Nicotine is addictive because it activates brain circuits that regulate feelings of pleasure, the ’reward pathways’ of the brain. A key chemical involved is the neurotransmitter dopamine that nicotine increases. The acute effects of nicotine disappear in a few minutes, causing the smoker to repeat the dose of nicotine to maintain the drug’s pleasurable effects and prevent withdrawal symptoms.

The cigarette is an efficient and highly engineered drug-delivery system. By inhaling, the smoker can get nicotine to the brain rapidly with each and every puff. A typical smoker will take ten puffs on a cigarette over a period of five minutes that the cigarette is lit. Thus, a person who smokes 30 cigarettes daily gets 300 ’hits’ of nicotine every day. That is over 100,000 hits a year or one million every ten years! This is why cigarette smoking is so highly addictive. Smoking behaviour is rewarded and reinforced hundreds of thousands or millions of times over the smoker’s lifetime. An enzyme called monoamineoxidase (MAO) shows a marked decrease during smoking. MAO is responsible for breaking down dopamine. An ingredient other than nicotine causes the change in MAO, since it is known that nicotine does not dramatically alter MAO levels. Smokers may be increasing central dopamine levels by reducing monoamineoxidase inhibitor activity, reinforcing smoking by keeping high satisfaction levels through repeated tobacco use.

There is evidence that tobacco is a highly addictive drug. More than 30% of people who try tobacco for the first time develop a dependency on tobacco, while for other drugs, this percentage is generally lower. However, there are variations in the speed and strength of addiction to nicotine among smokers. One obvious way to explain individual differences in smoking is our genetic makeup. Genetic factors may play a role in several aspects of nicotine addiction, from the tendency to begin smoking to the chances of quitting.
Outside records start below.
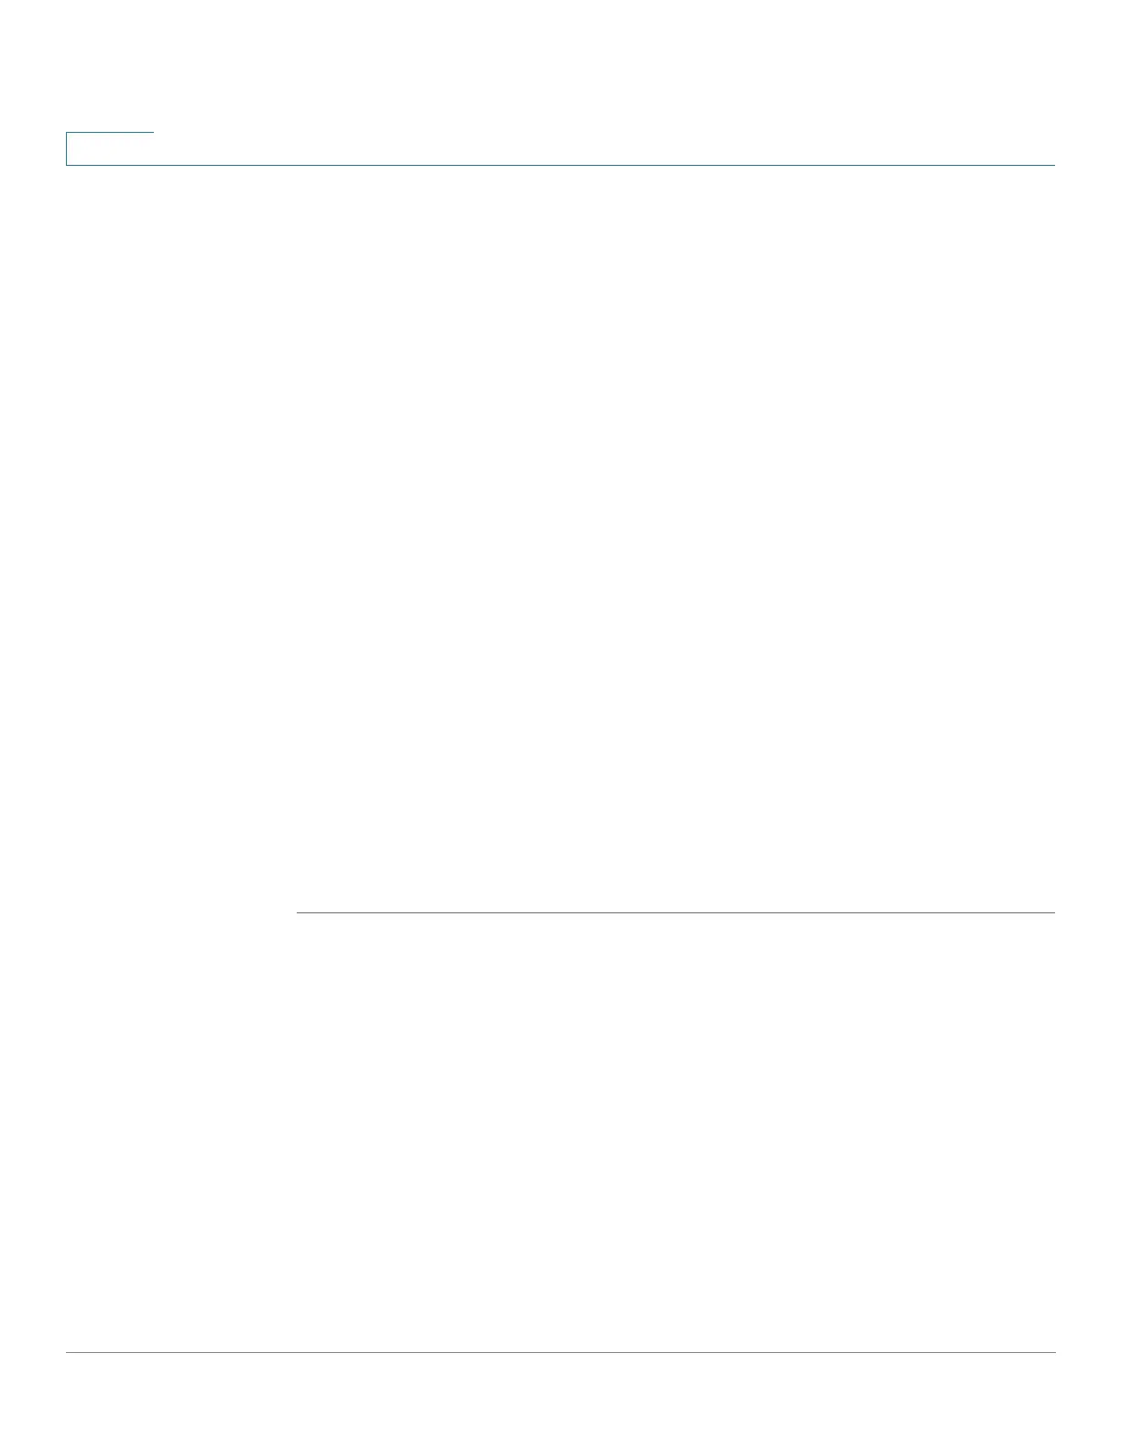This screenshot has width=1121, height=1451.
Task: Click the blank area below the divider
Action: click(675, 1132)
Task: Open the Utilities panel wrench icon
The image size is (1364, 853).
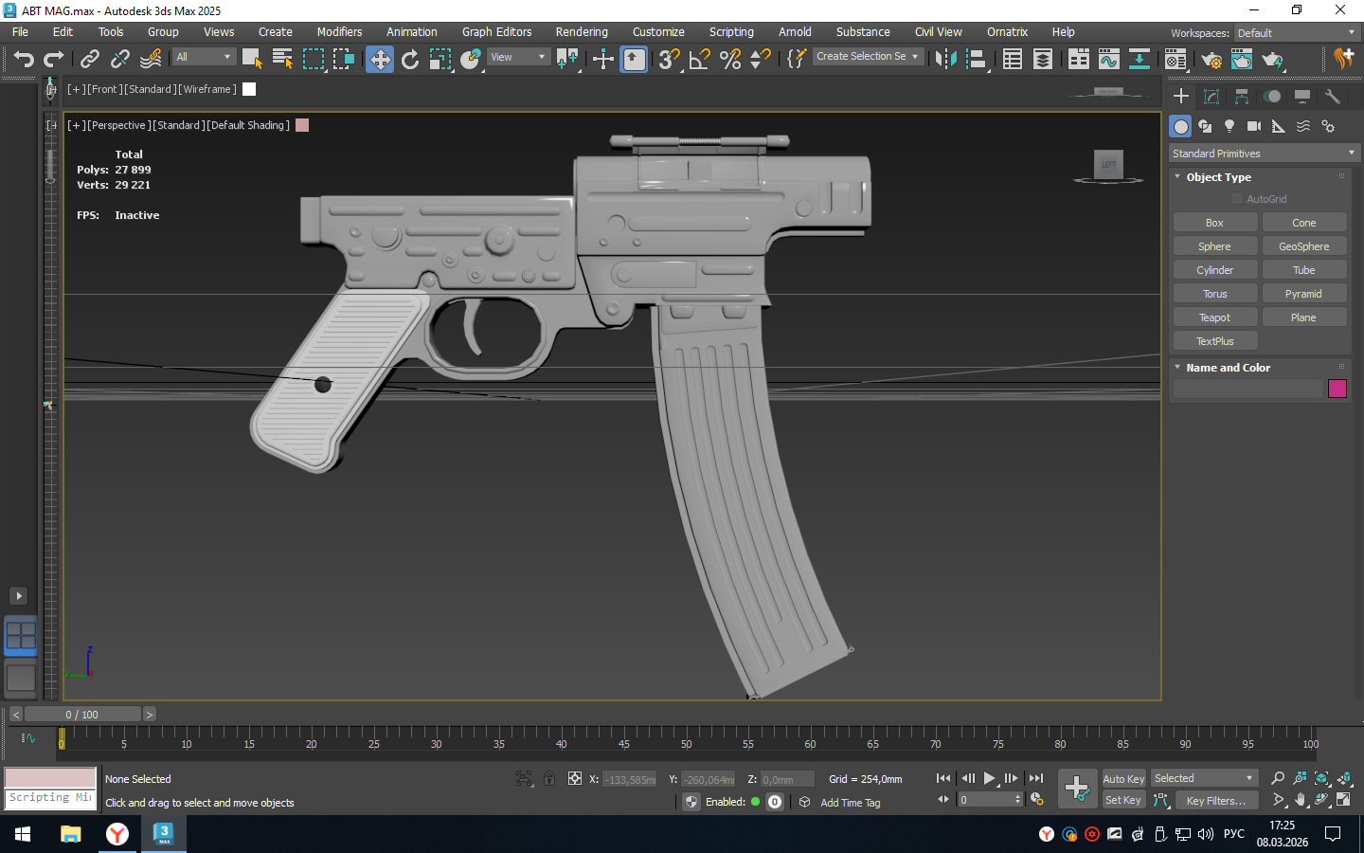Action: pyautogui.click(x=1333, y=97)
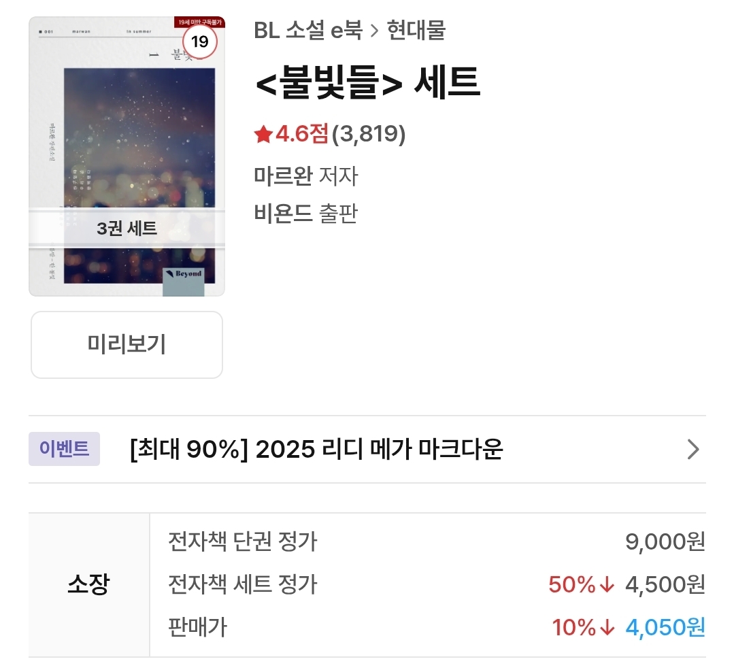Go to the 현대물 genre page
734x670 pixels.
(416, 31)
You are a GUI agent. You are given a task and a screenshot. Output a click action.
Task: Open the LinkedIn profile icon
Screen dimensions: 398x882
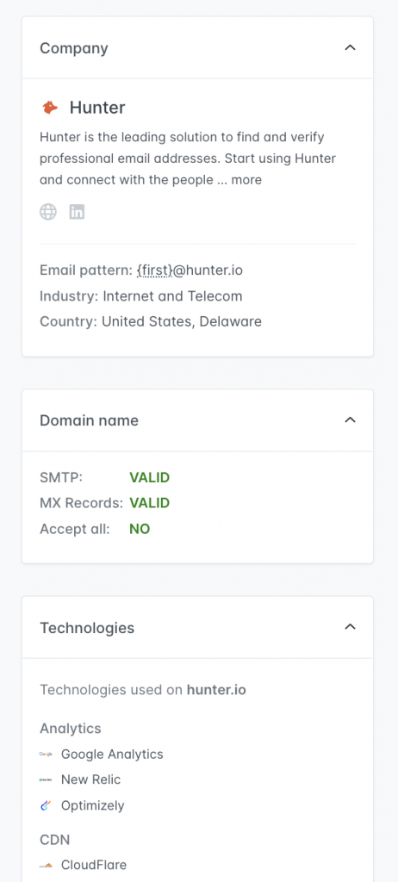77,212
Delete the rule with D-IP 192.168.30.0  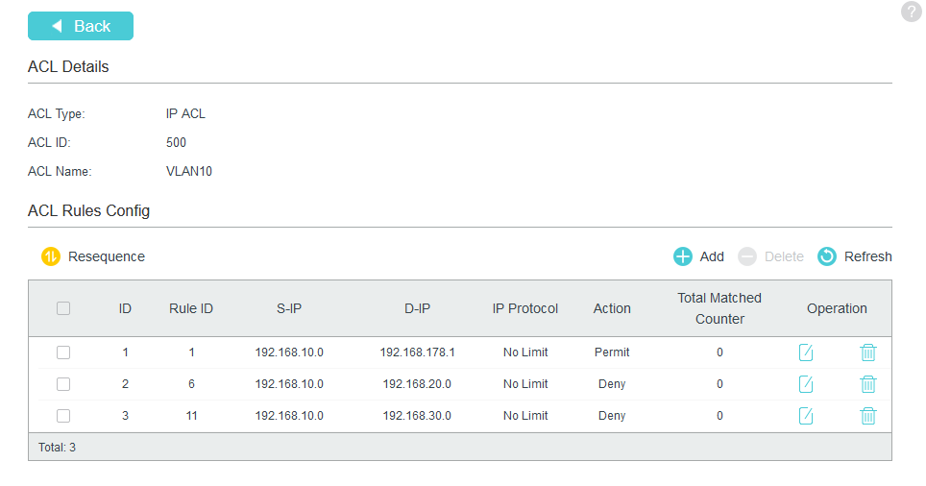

Twin studies produced evidence of a genetic link to smoking. Heath and Madden (1995) found that genetic factors increased the likelihood of becoming a regular smoker (’initiation’) and of these smokers becoming long-term smokers (’persistence’). In a large follow-up survey of male twin pairs from the US Vietnam Era Twin Registry, True et al. (1997) found that genetic factors account for 50% of the risk of smoking and environmental factors accounted for a further 30%. In addition, genetic factors accounted for 70% of the risk variance of becoming a regular smoker whereas environmental factors were not important.

With the decline in the overall prevalence, a group of ’refractory’ smokers has emerged. They are more likely to have other problems, such as depression, anxiety and bulimia (Pomerlau, 1979). In ancient times, these patterns may have been biologically adaptive or neutral. However, in contemporary society, a more active fight or flight response is inappropriate. Smoking would be valuable to this population because it can produce small but reliable adjustments to levels of arousal. Evolutionary approaches to addictions tend to ignore the psychological and social influences that create the conditions for tobacco use (Marks, 1998). It is to these influences that we now turn.

Psychological Theory

The most frequently used model of smoking is based on learning theory. It argues that people become smokers because of the positive reinforcement they obtain from smoking. The mechanisms are similar to those described in Chapter 11 in reference to alcohol drinking. Initially, smoking is physically unpleasant but this is overruled because of the social reinforcement from peers. The pleasant associations of smoking then generalize to a range of settings. In addition, the smoker learns to discriminate between those situations in which smoking is rewarded and those in which it is punished. The smoker also develops responses to conditioned stimuli (both internal and external) that elicit smoking. Smoking can be conceptualized as an escape/avoidance response to certain aversive states (Pomerlau, 1979). The smoker lights up a cigarette to escape or avoid an uncomfortable situation.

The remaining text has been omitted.